Data rows:
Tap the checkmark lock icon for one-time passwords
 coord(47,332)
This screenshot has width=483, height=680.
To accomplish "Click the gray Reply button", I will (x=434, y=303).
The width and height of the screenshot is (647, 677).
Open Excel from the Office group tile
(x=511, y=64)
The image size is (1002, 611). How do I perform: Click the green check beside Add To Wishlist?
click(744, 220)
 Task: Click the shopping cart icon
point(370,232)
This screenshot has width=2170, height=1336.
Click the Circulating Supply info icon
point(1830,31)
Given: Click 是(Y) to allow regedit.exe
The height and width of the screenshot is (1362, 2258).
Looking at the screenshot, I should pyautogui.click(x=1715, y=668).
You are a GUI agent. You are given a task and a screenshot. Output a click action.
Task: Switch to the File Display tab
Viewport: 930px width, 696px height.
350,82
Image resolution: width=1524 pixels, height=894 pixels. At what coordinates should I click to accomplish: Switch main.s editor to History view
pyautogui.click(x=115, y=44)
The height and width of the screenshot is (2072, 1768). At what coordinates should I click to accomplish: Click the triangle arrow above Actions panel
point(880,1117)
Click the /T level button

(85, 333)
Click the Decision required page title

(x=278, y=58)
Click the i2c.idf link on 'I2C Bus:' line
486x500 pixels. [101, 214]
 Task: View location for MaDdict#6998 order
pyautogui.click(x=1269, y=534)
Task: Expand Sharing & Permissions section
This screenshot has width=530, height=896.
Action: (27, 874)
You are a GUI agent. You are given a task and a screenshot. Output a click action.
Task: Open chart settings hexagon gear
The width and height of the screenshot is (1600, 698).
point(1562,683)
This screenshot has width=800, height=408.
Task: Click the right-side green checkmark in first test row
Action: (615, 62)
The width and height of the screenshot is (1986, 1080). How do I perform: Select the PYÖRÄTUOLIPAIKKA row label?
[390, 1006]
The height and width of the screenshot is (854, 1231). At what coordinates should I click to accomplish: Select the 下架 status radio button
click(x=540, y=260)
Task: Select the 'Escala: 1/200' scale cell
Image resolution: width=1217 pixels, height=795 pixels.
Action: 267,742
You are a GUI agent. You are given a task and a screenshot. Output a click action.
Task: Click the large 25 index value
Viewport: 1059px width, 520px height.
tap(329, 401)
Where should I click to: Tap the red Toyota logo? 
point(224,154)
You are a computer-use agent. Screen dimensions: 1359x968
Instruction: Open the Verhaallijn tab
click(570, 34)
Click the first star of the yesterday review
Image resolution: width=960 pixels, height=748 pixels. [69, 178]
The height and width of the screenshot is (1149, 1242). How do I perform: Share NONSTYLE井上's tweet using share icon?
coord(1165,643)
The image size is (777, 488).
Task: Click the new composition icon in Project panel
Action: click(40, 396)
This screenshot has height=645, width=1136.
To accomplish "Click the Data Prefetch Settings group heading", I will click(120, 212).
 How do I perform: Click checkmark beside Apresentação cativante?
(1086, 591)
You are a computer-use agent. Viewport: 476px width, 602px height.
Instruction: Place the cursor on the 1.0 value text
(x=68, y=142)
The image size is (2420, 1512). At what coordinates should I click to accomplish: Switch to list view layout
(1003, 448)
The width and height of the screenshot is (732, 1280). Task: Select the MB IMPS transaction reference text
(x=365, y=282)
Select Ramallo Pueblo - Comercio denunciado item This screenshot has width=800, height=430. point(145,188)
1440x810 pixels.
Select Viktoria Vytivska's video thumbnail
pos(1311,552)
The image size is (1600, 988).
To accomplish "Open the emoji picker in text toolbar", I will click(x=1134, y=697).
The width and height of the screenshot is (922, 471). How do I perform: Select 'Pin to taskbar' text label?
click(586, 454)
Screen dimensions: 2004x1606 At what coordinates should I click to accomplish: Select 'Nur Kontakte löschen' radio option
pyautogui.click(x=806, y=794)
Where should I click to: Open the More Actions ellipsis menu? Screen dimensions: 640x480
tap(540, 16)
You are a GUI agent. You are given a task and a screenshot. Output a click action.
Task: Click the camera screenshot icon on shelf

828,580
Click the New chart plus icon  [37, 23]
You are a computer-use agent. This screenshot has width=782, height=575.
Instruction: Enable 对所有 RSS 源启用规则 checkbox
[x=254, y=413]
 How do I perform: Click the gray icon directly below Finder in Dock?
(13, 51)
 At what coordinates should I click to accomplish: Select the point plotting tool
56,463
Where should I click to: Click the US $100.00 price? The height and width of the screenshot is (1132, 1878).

What needs to be done: Can you turn every line of the records above into a JSON list of strings, one string per line, with the blank lines left out?

Response:
[
  "Tap the checkmark lock icon for one-time passwords",
  " coord(47,332)",
  "This screenshot has width=483, height=680.",
  "To accomplish \"Click the gray Reply button\", I will (x=434, y=303).",
  "The width and height of the screenshot is (647, 677).",
  "Open Excel from the Office group tile",
  "(x=511, y=64)",
  "The image size is (1002, 611). How do I perform: Click the green check beside Add To Wishlist?",
  "click(744, 220)",
  " Task: Click the shopping cart icon",
  "point(370,232)",
  "This screenshot has width=2170, height=1336.",
  "Click the Circulating Supply info icon",
  "point(1830,31)",
  "Given: Click 是(Y) to allow regedit.exe",
  "The height and width of the screenshot is (1362, 2258).",
  "Looking at the screenshot, I should pyautogui.click(x=1715, y=668).",
  "You are a GUI agent. You are given a task and a screenshot. Output a click action.",
  "Task: Switch to the File Display tab",
  "Viewport: 930px width, 696px height.",
  "350,82",
  "Image resolution: width=1524 pixels, height=894 pixels. At what coordinates should I click to accomplish: Switch main.s editor to History view",
  "pyautogui.click(x=115, y=44)",
  "The height and width of the screenshot is (2072, 1768). At what coordinates should I click to accomplish: Click the triangle arrow above Actions panel",
  "point(880,1117)",
  "Click the /T level button",
  "(85, 333)",
  "Click the Decision required page title",
  "(x=278, y=58)",
  "Click the i2c.idf link on 'I2C Bus:' line",
  "486x500 pixels. [101, 214]",
  " Task: View location for MaDdict#6998 order",
  "pyautogui.click(x=1269, y=534)",
  "Task: Expand Sharing & Permissions section",
  "This screenshot has width=530, height=896.",
  "Action: (27, 874)",
  "You are a GUI agent. You are given a task and a screenshot. Output a click action.",
  "Task: Open chart settings hexagon gear",
  "The width and height of the screenshot is (1600, 698).",
  "point(1562,683)",
  "This screenshot has width=800, height=408.",
  "Task: Click the right-side green checkmark in first test row",
  "Action: (615, 62)",
  "The width and height of the screenshot is (1986, 1080). How do I perform: Select the PYÖRÄTUOLIPAIKKA row label?",
  "[390, 1006]",
  "The height and width of the screenshot is (854, 1231). At what coordinates should I click to accomplish: Select the 下架 status radio button",
  "click(x=540, y=260)",
  "Task: Select the 'Escala: 1/200' scale cell",
  "Image resolution: width=1217 pixels, height=795 pixels.",
  "Action: 267,742",
  "You are a GUI agent. You are given a task and a screenshot. Output a click action.",
  "Task: Click the large 25 index value",
  "Viewport: 1059px width, 520px height.",
  "tap(329, 401)",
  "Where should I click to: Tap the red Toyota logo? ",
  "point(224,154)",
  "You are a computer-use agent. Screen dimensions: 1359x968",
  "Instruction: Open the Verhaallijn tab",
  "click(570, 34)",
  "Click the first star of the yesterday review",
  "Image resolution: width=960 pixels, height=748 pixels. [69, 178]",
  "The height and width of the screenshot is (1149, 1242). How do I perform: Share NONSTYLE井上's tweet using share icon?",
  "coord(1165,643)",
  "The image size is (777, 488).",
  "Task: Click the new composition icon in Project panel",
  "Action: click(40, 396)",
  "This screenshot has height=645, width=1136.",
  "To accomplish \"Click the Data Prefetch Settings group heading\", I will click(120, 212).",
  " How do I perform: Click checkmark beside Apresentação cativante?",
  "(1086, 591)",
  "You are a computer-use agent. Viewport: 476px width, 602px height.",
  "Instruction: Place the cursor on the 1.0 value text",
  "(x=68, y=142)",
  "The image size is (2420, 1512). At what coordinates should I click to accomplish: Switch to list view layout",
  "(1003, 448)",
  "The width and height of the screenshot is (732, 1280). Task: Select the MB IMPS transaction reference text",
  "(x=365, y=282)",
  "Select Ramallo Pueblo - Comercio denunciado item This screenshot has width=800, height=430. point(145,188)",
  "1440x810 pixels.",
  "Select Viktoria Vytivska's video thumbnail",
  "pos(1311,552)",
  "The image size is (1600, 988).",
  "To accomplish \"Open the emoji picker in text toolbar\", I will click(x=1134, y=697).",
  "The width and height of the screenshot is (922, 471). How do I perform: Select 'Pin to taskbar' text label?",
  "click(586, 454)",
  "Screen dimensions: 2004x1606 At what coordinates should I click to accomplish: Select 'Nur Kontakte löschen' radio option",
  "pyautogui.click(x=806, y=794)",
  "Where should I click to: Open the More Actions ellipsis menu? Screen dimensions: 640x480",
  "tap(540, 16)",
  "You are a GUI agent. You are given a task and a screenshot. Output a click action.",
  "Task: Click the camera screenshot icon on shelf",
  "828,580",
  "Click the New chart plus icon  [37, 23]",
  "You are a computer-use agent. This screenshot has width=782, height=575.",
  "Instruction: Enable 对所有 RSS 源启用规则 checkbox",
  "[x=254, y=413]",
  " How do I perform: Click the gray icon directly below Finder in Dock?",
  "(13, 51)",
  " At what coordinates should I click to accomplish: Select the point plotting tool",
  "56,463",
  "Where should I click to: Click the US $100.00 price? The height and width of the screenshot is (1132, 1878)."
]